To study the gender patterns of publication in research subfields in the journal Demography, we had to identify the gender of all of the authors and the research subfield in which each article was published (for a detailed description of the data collection and categorization procedure, see Nieberg et al. 2014). The citation information for all of the publications in Demography was drawn from the online JSTOR database and the Web of Science database, which covers the Science Citation Index Expanded, the Social Sciences Citation Index, and the Arts and Humanities Citation Index.
The key independent variable in our investigation is the gender of the author. However, the citation information obtained from Web of Science and JSTOR does not note the author’s gender. Using the first names provided in the literature databases, we used the program “gender.c” to identify the authors’ gender.Footnote 2 This program contains a list of first names for all European countries, for the United States, and for some Asian countries (e.g., China, India, and Japan). According to the program’s developer, the decision rules for assigning the typical gender to each name are based on assessments provided in interviews with several native speakers and experts. The program assigns a gender to each first name if it is typically given to either males or females, and it flags unisex names. If a name was coded as unisex or as not classifiable, we identified the gender of the author manually through online research. We were unable to retrieve the gender of the author in 185 cases (4 % of the full sample). These cases were omitted from our analysis. The total sample contains 2,252 articles with 4,197 authors.
Categorizing articles by research area was the most challenging task in our analysis. After experimenting with several options, we decided to assign each article to a single category only (for a similar strategy, see Abramo et al. 2009; Dehdarirad et al. 2015; Dolado et al. 2012; Maliniak et al. 2013; West et al. 2013). Furthermore, we based the categorization of the papers on the dependent variable (see also Teachman, et al. 1993). Because demography is an applied field of research, the classification of the papers by the dependent variable seemed straightforward and easily reproducible. However, ambiguous cases remained, especially if a paper was more theoretical or covered a broad range of topics. An alternative approach might have been to use a more objective, computer-assisted classification procedure that used keywords searches. However, using a computer-based approach has disadvantages, particularly if it is based solely on a frequency count of words. For example, even if a word search showed that the term “fertility” appeared more frequently than the term “migration” in a paper, it would still be difficult to judge whether the paper was on migration or on fertility. We thus determined that a more qualitative approach that could take into consideration the chief objective of a paper (by focusing on the dependent variable) was the better option.

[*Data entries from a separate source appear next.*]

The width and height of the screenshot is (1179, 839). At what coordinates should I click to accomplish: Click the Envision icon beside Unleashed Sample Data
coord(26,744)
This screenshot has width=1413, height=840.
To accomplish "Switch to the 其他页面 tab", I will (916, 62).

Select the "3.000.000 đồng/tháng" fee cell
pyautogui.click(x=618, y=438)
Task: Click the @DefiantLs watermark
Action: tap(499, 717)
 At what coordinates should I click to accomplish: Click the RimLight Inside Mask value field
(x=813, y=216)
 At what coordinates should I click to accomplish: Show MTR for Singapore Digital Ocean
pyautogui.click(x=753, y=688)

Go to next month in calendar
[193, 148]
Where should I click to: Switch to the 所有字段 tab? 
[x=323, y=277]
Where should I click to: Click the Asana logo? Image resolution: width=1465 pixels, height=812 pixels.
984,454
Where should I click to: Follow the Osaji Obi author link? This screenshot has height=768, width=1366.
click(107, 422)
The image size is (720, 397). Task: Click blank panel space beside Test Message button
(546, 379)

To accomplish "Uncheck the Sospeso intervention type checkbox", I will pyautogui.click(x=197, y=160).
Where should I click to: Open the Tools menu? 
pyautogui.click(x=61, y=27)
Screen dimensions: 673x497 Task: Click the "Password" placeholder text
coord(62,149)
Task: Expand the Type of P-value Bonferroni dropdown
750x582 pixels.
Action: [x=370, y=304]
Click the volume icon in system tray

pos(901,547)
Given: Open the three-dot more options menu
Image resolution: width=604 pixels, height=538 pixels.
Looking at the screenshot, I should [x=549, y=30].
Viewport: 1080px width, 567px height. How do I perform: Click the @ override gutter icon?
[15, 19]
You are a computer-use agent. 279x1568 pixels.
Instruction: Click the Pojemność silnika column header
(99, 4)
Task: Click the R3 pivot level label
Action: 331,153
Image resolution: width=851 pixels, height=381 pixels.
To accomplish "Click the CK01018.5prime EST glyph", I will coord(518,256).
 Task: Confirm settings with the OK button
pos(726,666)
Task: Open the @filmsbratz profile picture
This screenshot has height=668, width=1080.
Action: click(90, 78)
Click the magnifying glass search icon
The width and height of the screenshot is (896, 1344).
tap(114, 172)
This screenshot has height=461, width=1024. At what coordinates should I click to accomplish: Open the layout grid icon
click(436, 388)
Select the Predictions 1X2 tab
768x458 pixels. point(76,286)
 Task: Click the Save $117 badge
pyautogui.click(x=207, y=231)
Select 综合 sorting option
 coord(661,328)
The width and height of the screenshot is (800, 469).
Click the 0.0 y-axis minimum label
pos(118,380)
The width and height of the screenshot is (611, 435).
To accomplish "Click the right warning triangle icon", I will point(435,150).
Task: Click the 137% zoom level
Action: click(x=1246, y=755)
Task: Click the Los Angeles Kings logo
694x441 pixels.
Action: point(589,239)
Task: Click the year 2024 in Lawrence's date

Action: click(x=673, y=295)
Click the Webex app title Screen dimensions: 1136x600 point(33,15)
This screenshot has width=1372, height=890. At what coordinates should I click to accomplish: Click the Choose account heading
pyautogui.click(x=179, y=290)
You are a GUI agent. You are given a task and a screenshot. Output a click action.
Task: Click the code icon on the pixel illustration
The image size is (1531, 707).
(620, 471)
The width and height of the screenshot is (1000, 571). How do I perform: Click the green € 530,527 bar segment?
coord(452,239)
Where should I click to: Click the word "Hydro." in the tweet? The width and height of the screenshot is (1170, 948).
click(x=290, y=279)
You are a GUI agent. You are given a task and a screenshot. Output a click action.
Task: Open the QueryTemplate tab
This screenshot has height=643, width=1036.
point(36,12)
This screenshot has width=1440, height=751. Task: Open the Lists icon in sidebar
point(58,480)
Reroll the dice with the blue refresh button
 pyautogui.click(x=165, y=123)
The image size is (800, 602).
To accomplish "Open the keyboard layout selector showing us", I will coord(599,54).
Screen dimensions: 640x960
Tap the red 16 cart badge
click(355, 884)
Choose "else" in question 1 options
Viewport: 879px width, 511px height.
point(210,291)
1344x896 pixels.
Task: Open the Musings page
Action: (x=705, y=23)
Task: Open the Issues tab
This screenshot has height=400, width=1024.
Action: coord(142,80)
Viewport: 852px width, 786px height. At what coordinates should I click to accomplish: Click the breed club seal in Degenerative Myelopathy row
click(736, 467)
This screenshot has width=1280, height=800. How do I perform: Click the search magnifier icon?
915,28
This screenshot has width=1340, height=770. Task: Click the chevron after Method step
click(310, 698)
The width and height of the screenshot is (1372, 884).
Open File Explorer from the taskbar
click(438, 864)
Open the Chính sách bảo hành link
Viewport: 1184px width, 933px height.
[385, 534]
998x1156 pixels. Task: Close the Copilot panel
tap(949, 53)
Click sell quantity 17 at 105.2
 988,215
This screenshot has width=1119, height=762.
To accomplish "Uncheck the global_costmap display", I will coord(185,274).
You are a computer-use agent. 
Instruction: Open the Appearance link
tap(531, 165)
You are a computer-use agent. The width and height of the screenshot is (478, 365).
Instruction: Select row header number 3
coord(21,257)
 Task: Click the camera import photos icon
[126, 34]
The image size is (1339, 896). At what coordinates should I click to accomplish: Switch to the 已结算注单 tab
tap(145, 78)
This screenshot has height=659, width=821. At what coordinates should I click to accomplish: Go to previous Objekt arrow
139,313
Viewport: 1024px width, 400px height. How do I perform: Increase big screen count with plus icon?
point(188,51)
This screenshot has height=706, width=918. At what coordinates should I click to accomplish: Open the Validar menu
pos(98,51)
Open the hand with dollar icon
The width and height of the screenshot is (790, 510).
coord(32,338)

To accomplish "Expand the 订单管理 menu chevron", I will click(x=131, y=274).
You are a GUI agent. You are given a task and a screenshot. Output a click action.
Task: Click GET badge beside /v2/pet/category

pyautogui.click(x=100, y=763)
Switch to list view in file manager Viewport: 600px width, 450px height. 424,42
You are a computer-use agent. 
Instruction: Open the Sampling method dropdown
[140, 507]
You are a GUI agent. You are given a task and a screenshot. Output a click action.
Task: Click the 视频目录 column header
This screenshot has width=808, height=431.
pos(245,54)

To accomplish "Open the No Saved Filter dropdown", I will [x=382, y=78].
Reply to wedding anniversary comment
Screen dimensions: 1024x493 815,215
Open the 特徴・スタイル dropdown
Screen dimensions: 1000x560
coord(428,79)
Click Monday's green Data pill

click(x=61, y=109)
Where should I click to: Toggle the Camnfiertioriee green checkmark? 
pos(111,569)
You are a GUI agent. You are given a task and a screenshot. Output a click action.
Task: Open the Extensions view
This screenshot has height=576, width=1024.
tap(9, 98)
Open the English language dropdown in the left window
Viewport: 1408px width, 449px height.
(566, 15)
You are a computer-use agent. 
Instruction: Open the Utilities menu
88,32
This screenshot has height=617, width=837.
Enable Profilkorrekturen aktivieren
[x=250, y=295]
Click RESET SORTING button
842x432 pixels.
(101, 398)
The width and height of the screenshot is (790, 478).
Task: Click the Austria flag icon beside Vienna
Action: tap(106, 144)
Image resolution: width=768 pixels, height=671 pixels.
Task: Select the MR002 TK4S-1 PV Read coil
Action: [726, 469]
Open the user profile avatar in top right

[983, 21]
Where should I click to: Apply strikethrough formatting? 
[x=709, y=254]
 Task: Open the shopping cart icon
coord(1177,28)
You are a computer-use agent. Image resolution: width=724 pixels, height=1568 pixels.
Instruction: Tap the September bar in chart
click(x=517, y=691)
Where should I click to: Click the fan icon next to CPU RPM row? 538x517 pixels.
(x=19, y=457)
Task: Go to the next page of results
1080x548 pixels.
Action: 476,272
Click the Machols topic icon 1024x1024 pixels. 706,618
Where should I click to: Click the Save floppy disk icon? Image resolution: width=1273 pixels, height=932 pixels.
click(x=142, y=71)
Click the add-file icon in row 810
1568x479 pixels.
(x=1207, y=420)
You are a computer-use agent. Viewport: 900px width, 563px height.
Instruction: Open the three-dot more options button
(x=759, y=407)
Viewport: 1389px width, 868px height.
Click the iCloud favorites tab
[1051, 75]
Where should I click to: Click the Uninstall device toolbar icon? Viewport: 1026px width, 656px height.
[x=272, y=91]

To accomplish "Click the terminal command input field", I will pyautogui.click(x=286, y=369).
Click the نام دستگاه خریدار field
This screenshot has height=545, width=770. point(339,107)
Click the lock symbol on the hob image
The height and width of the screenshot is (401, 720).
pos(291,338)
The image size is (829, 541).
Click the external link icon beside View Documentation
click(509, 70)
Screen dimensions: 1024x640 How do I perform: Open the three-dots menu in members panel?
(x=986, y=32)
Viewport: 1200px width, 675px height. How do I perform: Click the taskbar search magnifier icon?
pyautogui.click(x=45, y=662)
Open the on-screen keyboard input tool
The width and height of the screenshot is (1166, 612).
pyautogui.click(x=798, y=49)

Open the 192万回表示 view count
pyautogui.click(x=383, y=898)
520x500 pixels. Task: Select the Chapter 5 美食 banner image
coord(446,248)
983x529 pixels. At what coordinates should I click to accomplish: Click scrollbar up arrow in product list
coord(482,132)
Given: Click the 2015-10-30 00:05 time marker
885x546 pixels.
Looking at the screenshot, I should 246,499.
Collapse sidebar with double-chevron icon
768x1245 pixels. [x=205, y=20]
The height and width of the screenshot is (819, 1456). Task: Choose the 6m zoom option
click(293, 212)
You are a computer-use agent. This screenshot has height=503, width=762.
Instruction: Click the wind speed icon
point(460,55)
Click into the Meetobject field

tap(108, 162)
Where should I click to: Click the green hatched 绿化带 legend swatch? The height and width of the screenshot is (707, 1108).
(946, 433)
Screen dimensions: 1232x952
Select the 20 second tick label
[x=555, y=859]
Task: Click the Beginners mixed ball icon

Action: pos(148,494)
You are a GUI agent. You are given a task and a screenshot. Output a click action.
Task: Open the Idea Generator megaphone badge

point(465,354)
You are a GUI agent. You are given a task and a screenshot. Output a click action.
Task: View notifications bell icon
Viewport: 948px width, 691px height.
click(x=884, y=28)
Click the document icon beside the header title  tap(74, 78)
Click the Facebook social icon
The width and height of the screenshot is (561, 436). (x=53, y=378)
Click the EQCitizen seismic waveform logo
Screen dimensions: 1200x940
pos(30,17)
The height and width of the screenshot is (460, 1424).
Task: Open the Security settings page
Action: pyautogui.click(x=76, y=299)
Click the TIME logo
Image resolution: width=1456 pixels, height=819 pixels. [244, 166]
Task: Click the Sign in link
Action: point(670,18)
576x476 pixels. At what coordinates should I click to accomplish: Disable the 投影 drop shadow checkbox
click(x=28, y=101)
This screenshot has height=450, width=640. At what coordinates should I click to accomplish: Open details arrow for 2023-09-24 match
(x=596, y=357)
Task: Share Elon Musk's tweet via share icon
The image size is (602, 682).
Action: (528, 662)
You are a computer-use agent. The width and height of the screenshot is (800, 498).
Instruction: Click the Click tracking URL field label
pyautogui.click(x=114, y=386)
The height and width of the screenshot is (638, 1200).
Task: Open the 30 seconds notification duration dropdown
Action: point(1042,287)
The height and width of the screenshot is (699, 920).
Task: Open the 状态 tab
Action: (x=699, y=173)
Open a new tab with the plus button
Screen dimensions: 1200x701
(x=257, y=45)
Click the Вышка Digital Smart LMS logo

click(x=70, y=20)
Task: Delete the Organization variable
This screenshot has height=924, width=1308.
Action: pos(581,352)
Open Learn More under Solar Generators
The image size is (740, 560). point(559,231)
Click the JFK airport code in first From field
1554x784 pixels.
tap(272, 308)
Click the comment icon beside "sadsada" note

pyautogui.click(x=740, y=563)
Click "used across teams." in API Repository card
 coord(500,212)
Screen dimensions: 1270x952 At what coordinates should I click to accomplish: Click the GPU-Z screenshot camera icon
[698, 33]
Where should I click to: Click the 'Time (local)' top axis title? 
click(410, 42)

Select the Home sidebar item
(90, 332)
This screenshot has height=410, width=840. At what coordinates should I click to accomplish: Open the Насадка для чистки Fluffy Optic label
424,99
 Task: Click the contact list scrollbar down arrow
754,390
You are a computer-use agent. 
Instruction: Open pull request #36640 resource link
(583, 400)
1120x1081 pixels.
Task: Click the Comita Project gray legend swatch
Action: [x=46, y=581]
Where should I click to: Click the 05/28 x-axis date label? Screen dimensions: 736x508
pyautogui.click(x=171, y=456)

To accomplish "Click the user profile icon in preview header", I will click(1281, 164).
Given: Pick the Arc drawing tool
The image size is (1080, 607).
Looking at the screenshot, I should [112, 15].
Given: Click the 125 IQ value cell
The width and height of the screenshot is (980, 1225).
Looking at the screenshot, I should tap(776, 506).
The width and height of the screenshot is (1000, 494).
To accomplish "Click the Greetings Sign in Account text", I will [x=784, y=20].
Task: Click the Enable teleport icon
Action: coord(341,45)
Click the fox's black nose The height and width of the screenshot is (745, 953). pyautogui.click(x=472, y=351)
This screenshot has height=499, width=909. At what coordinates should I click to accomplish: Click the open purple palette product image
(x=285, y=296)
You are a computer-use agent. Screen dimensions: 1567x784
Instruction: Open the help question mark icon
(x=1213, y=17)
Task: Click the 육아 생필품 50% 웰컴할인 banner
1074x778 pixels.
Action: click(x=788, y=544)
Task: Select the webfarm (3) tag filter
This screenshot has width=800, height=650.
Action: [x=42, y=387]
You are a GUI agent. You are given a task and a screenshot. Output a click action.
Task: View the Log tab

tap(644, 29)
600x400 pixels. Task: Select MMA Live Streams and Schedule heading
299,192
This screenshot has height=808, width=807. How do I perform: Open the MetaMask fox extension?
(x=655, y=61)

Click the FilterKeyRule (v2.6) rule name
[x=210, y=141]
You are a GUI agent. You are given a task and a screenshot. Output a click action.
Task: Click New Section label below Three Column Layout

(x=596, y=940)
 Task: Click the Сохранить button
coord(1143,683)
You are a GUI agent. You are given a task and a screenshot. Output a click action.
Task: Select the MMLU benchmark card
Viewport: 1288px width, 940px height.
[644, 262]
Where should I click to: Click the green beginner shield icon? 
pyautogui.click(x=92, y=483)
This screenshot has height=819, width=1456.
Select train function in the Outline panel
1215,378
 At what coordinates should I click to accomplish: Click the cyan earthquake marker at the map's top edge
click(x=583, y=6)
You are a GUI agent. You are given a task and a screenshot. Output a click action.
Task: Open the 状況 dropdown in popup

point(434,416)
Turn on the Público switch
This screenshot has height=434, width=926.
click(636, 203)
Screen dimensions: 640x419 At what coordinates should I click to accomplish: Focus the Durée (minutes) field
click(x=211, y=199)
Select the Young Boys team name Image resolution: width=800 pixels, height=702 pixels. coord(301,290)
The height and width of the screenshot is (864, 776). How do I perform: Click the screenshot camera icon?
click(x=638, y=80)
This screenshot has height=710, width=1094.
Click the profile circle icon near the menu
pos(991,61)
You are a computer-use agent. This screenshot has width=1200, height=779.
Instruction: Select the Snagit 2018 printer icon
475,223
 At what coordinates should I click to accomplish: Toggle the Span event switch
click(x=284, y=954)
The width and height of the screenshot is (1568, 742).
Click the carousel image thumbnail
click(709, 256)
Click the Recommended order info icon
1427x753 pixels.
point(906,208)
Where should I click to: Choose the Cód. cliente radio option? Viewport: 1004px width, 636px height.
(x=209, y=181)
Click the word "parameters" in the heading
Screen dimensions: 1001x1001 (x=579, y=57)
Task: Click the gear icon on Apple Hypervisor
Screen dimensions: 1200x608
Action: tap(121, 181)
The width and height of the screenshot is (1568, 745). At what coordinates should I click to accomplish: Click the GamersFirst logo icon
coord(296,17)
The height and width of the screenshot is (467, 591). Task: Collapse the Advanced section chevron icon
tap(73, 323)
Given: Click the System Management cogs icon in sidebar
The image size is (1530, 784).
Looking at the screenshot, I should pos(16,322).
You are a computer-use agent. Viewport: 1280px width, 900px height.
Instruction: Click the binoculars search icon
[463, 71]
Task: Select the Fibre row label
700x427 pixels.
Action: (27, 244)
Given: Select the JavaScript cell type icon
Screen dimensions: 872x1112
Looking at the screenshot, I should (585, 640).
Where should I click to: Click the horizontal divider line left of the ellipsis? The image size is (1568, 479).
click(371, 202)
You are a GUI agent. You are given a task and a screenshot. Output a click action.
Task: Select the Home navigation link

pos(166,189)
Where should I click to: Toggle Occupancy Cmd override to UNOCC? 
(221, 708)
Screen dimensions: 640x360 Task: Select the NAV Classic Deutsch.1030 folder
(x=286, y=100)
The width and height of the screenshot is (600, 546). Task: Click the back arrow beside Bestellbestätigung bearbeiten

Before we could assign articles to subcategories, we had to create these categories. In this case as well, computer-based approaches might have been applied to generate subfields (see, e.g., Merchant 2015). We rejected this option because the core subfields in demography are well defined. Demographers generally agree that the main pillars of demographic research are fertility, mortality, migration, and methods. We therefore used these four narrow subfields as the basis for our classification procedure. After analyzing a sample of articles published in Demography, we extended this classification to include the following categories:
To help us assign each article to one category only, we developed a list of keywords for each subfield (see Table 2 in the appendix). In a pre-test we grouped the different articles based on the list of keywords alone. However, we later determined that the inclusion of additional decision criteria would improve the classification procedure (see Nieberg et al. 2014). Among the advantages of focusing on publications in Demography are that the papers tend to have a similar structure, and that most are quantitative studies with a clearly defined outcome variable. For example, an article on the effect of migration on first births would have been assigned to the subfield “fertility,” while a study on the effect of fertility on migration decisions would have been assigned to the subfield “migration.” Meanwhile, a paper that explored more than one outcome—for example, fertility and mortality processes—would have been assigned to the “other” category. Some papers focused not on a cause-effect relationship between variables, but on methodological aspects, such as improved measurement or data issues. Regardless of their content, we assigned these studies to the “methods and data” category.
This classification system is clearly subjective, and assignments may vary depending on the individual rater. However, to assess the reliability of the classification procedure, we instructed three independent raters to categorize a sample of the papers based on our classification rules.Footnote 4 The three raters independently categorized the same sample of around 200 abstracts. Based on the categorization of this sample, we calculated the coefficient kappa, which measures the degree of agreement of different raters (Cohen 1960). The referring value of kappa was found to be above 0.80, which indicates an acceptable level of agreement on the classification of the publications among these three raters.